| TMEM106B | |
|---|---|
| Gene | TMEM106B |
| UniProt | Q9NUM4 |
| PDB | N/A |
| Mol. Weight | 31 kDa |
| Localization | Late endosomes and lysosomes2 |
| Family | Type II lysosomal transmembrane protein family |
| Diseases | Frontotemporal Dementia, ALS3, LATE5 (Limbic-predominant Age-related TDP-43 Encephalopathy) |
Tmem106B is an important component in the neurobiology of neurodegenerative diseases. This page provides detailed information about its structure, function, and role in disease processes.
TMEM106B is a protein encoded by the TMEM106B gene. It belongs to the Type II lysosomal transmembrane protein family family and has a molecular weight of approximately 31 kDa1. This protein is localized to Late endosomes and lysosomes and plays a significant role in the pathogenesis of Frontotemporal Dementia, ALS, LATE (Limbic-predominant Age-related TDP-43 Encephalopathy).
TMEM106B has been characterized structurally through X-ray crystallography and cryo-EM. Available PDB structures include: No structures deposited.
The protein's three-dimensional structure can also be explored via the AlphaFold Protein Structure Database.
Under physiological conditions, TMEM106B performs essential functions in the nervous system. It is primarily found in Late endosomes and lysosomes and contributes to normal cellular homeostasis, signaling, and neuronal function.
TMEM106B is implicated in the following neurodegenerative conditions:
Misfolding, aggregation, or dysfunction of TMEM106B contributes to neuronal damage through various mechanisms including proteotoxic stress, disrupted cellular signaling, and neuroinflammation.
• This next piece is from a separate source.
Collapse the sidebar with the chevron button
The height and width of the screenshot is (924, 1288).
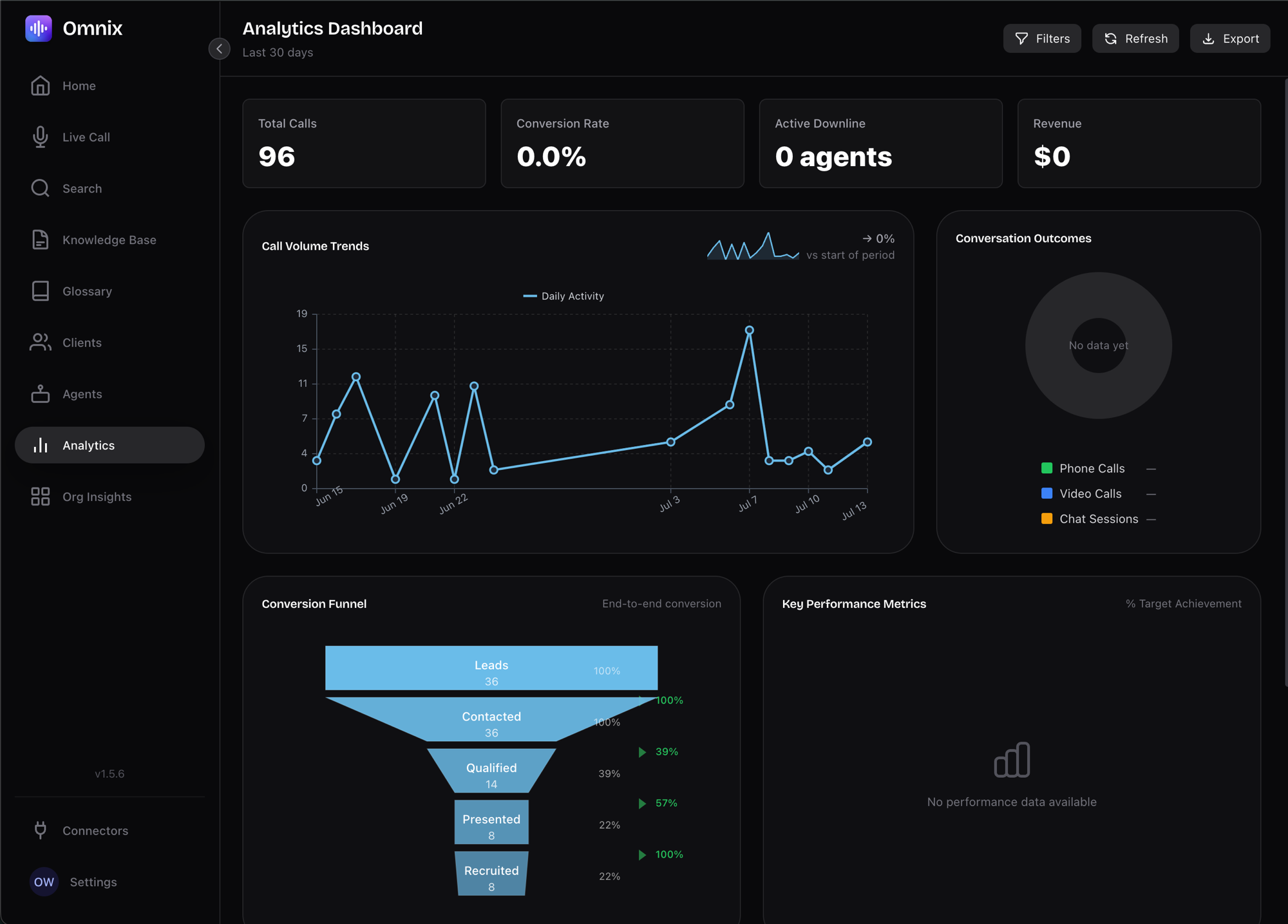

TMEM106B represents an important therapeutic target. Multiple drug development programs are exploring strategies to modulate its function, reduce toxic forms, or enhance clearance mechanisms.
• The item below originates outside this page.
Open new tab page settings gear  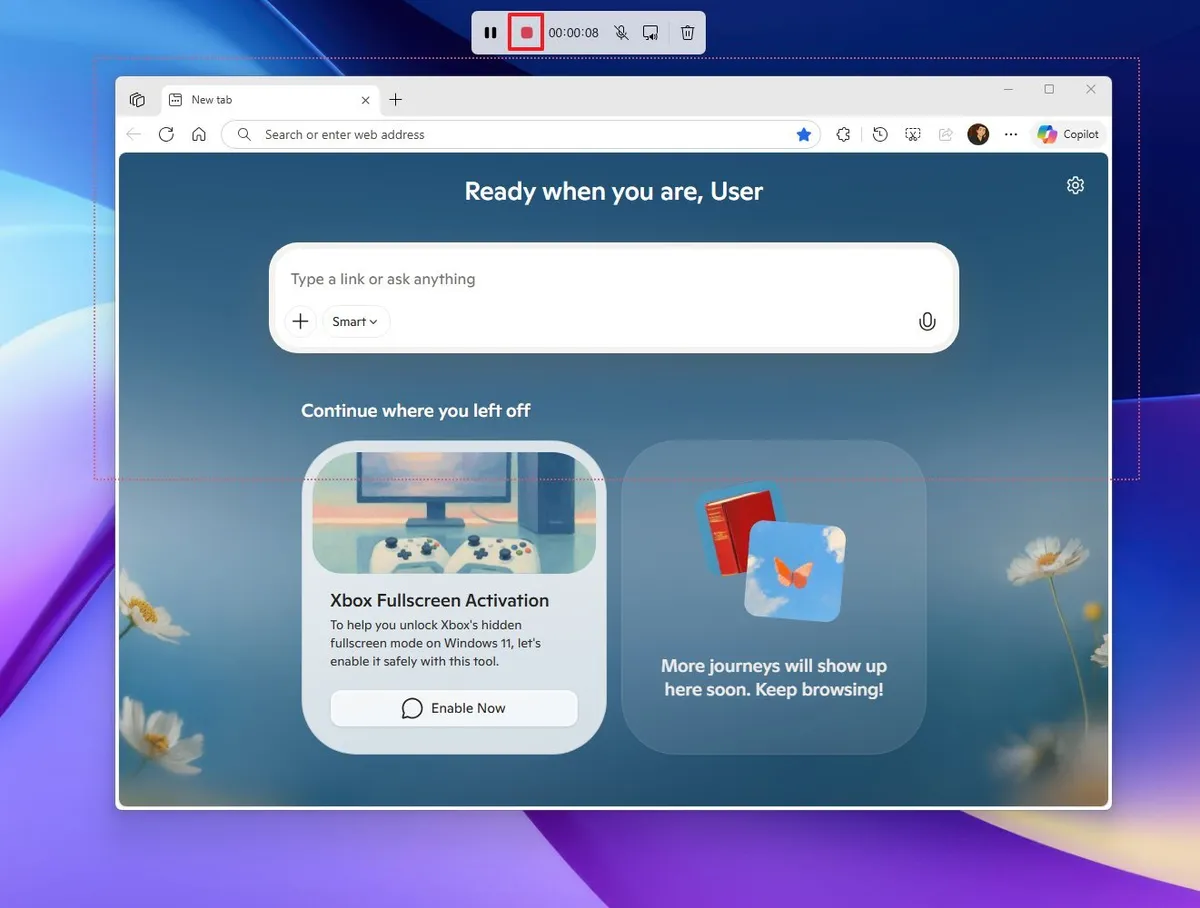point(1074,185)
The study of Tmem106B has evolved significantly over the past decades. Research in this area has revealed important insights into the underlying mechanisms of neurodegeneration and continues to drive therapeutic development.
Historical context and key discoveries in this field have shaped our current understanding and will continue to guide future research directions.